How to interpret the Erlang crash dumps
Sh**t happens, even when working with Erlang….I know, it is a hard truth, but you can survive to this, believe me!
Sometimes ago I was testing in my own environment a small server I was developing for fun, but everytime I run the test I got an abnormal exit in the runtime system. Luckily, Erlang helped me to tackle the problem using the Erlang CrashDump file (erl_crash.dump), a text file that can be read using either a normal text editor or (suggested) the Crashdump Viewer tool in the observer application.
The aforesaid file is produced in the current directory of the emulator or in the file pointed out by the environment variable ERL_CRASH_DUMP any time an abnormal exit of the Erlang runtime systems happens (for a crash dump to be written, there has to bea writable file system mounted).
The exit may bond mainly to one of the following reasons:
- the function erlang:halt/1 is called explicitly with a string argument from running Erlang code
- the runtime system has detected an error that cannot be handled. In this case, usually the system can’t handle the error because of external limitations, such as running out of memory, or huge number of open sockets or ports. A crash dump due to an internal error may be caused by the system reaching limits in the emulator itself (like the number of atoms in the system, or too many simultaneous ets tables).
Let’s take a look at structure of the erl_crash.dump (please notice that I won’t describe all the sections of the file, just the ones that I feel more interesting):
The first part of the dump shows the creation time for the dump, its reason (also called slogan), the system version, the node from which the dump originates, the compile time of the emulator running the originating node and the number of atoms in the atom table.
The reason for the dump is reported at the beginning of the file as Slogan: <reason>. If the system is halted for the first of the two reasons above (erlang:halt/1), the slogan is the string parameter passed to the BIF, otherwise it is a description generated by the emulator or the (Erlang) kernel. This message should provide enough information to understand the problem.
Here is a brief list of some possible reasons for termination:
- <A>: Cannot allocate <N> bytes of memory (of type “<T>”). – The system has run out of memory. <A> is the allocator that failed to allocate memory, <N> is the number of bytes that <A> tried to allocate, and <T> is the memory block type that the memory was needed for. The most common case is that a process stores huge amounts of data.
- <A>: Cannot reallocate <N> bytes of memory (of type “<T>”). – Same as above with the exception that memory was being reallocated instead of being allocated when the system ran out of memory.
- Unexpected op code N – Error in compiled code, beam file damaged or error in the compiler.
Many other errors may occur, so please check out the online guide!
You should already know that atoms are not garbage collected in Erlang, thus some times the system can crash because of a huge (very huge) number of atoms in the systems, this number is shown as Atoms: <number> in the dump file. This error may be due to a dynamical generation a lot of different atoms using the BIF erlang:list_to_atom/1.
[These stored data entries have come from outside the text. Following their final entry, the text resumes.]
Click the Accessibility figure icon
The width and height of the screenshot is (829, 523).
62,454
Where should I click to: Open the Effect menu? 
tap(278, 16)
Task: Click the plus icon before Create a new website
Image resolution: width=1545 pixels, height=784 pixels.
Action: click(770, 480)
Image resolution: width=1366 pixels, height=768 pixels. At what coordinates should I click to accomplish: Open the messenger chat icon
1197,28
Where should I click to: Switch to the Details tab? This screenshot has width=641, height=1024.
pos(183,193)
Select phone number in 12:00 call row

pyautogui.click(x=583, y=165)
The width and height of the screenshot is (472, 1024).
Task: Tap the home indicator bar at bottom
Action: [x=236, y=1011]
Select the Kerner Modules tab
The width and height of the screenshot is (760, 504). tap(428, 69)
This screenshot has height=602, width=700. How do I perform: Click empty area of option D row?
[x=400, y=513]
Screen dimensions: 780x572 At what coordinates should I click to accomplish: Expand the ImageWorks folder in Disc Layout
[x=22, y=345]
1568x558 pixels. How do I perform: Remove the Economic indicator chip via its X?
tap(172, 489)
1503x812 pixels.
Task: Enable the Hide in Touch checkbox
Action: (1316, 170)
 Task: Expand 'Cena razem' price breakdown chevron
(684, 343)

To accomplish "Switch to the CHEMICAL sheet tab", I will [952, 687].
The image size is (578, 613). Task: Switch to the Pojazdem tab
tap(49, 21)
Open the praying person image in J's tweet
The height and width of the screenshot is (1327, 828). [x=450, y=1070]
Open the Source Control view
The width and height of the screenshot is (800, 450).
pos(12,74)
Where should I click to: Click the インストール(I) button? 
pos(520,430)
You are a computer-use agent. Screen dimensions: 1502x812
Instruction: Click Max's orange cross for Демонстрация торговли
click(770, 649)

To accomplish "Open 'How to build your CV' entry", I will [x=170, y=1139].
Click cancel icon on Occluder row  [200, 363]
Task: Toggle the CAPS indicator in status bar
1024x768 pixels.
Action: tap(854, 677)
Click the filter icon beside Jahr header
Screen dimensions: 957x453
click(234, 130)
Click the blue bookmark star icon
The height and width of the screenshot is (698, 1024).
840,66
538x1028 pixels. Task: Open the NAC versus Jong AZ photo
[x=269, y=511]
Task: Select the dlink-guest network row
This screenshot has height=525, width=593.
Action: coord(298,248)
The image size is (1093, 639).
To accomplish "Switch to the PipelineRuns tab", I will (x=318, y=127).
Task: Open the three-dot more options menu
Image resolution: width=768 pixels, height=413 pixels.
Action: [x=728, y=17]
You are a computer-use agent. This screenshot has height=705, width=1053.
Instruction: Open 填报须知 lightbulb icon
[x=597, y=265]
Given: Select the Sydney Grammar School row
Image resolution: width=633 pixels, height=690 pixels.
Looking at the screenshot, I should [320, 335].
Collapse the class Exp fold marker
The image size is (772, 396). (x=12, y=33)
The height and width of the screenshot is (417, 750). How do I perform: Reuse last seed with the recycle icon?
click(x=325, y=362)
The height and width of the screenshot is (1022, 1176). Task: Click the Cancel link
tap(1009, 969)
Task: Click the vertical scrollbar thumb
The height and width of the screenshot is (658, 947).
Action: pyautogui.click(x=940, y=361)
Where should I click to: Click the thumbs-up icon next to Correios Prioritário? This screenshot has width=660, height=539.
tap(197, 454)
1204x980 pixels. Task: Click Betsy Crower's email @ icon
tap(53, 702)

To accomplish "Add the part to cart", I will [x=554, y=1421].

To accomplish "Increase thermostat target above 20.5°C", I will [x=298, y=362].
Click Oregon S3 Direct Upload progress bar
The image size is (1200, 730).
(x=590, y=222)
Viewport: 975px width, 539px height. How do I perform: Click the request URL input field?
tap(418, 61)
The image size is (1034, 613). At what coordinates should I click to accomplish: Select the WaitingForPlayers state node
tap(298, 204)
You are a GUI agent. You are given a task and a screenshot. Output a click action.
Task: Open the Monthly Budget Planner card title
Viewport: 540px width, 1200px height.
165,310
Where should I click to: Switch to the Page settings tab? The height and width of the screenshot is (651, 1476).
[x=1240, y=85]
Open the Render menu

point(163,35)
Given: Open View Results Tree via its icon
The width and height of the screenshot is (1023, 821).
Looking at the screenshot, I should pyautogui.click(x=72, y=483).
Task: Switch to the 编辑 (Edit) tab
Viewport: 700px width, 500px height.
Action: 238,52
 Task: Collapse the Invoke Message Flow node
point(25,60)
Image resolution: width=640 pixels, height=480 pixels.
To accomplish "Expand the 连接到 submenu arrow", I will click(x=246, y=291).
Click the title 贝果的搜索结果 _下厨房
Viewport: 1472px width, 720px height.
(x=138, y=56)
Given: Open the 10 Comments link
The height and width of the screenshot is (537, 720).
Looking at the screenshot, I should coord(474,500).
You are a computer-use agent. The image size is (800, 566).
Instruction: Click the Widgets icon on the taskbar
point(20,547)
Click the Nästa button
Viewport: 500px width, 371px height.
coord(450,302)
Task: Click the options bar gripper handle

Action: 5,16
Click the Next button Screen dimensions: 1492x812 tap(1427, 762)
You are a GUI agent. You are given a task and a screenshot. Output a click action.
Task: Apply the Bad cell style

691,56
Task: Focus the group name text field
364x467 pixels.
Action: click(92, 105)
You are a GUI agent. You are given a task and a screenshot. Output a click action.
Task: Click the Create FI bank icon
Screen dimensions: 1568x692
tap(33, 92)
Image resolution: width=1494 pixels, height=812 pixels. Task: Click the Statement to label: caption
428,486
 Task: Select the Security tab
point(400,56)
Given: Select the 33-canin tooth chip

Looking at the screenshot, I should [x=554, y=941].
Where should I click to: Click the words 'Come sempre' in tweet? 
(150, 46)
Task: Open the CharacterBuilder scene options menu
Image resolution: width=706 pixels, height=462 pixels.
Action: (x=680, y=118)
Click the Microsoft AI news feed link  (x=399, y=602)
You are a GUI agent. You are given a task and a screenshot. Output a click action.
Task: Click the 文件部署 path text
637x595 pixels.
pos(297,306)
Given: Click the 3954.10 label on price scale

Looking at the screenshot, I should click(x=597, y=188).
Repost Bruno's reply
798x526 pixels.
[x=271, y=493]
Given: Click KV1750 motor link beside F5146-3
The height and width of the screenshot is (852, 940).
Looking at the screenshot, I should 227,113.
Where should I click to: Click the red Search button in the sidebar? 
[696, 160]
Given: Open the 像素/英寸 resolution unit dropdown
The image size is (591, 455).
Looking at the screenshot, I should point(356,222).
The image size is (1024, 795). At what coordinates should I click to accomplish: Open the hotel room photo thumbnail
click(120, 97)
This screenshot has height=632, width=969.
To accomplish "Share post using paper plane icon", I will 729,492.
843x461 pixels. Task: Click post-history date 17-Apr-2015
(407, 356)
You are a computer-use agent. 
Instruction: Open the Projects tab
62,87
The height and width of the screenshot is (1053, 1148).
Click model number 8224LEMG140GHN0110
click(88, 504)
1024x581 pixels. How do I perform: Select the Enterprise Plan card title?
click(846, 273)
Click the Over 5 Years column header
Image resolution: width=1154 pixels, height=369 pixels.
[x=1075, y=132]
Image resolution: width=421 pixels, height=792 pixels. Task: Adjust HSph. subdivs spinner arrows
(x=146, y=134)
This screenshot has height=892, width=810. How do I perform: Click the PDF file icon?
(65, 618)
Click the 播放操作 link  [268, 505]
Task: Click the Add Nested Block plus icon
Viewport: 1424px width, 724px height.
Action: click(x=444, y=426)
Under the tag =memory you will find information similar to what you can obtain on a living node with erlang:memory(). thus this part will be something like:
=memory total: 10917216 processes: 1133244 processes_used: 1124692 system: 9783972 atom: 211717 atom_used: 191008 binary: 21288 code: 1203662 ets: 31908
In my opinion the Erlang crash dump is very interesting because it contains a listing of each living Erlang process in the system. The process information for one process may look like this:
=proc:<0.0.0> State: Running Name: init Spawned as: otp_ring0:start/2 Spawned by:  Started: Tue Dec 7 15:43:40 2010 Message queue length: 1 Number of heap fragments: 0 Heap fragment data: 0 Link list: [<0.1.0>, <0.5.0>, <0.3.0>] Reductions: 3154 Stack+heap: 6765 OldHeap: 6765 Heap unused: 5714 OldHeap unused: 6765 Program counter: 0xb7805160 (init:sleep/1 + 32) CP: 0x00000000 (invalid)
The tag =proc:<pid> identifies the pid of the process, but much more information are available in every process section. You can for example get the state of the process which will be one of the following:
- Scheduled – The process was scheduled to run but not currently running
- Waiting – The process was waiting for something (in receive).
- Running – The process was currently running. If the BIF erlang:halt/1 was called, this was the process calling it.
- Exiting – The process was on its way to exit.
- Garbing – This is bad luck, the process was garbage collecting when the crash dump was written, the rest of the information for this process is limited.
- Suspended – The process is suspended, either by the BIF erlang:suspend_process/1 or because it is trying to write to a busy port.
- Moreover you can get the registration name of the process (if there is one), which process spawned it, its starting time, the message queue length and the number of reductions consumed by it.
Similar information are given about the ETS tables in the system, loaded modules, functions and (if the Erlang node was set up for communicating with other nodes) active connections.
Note that the crash dump file structure may change between releases of OTP, thus this guide must be seen as a very simple example. For major information take a look at the official web site.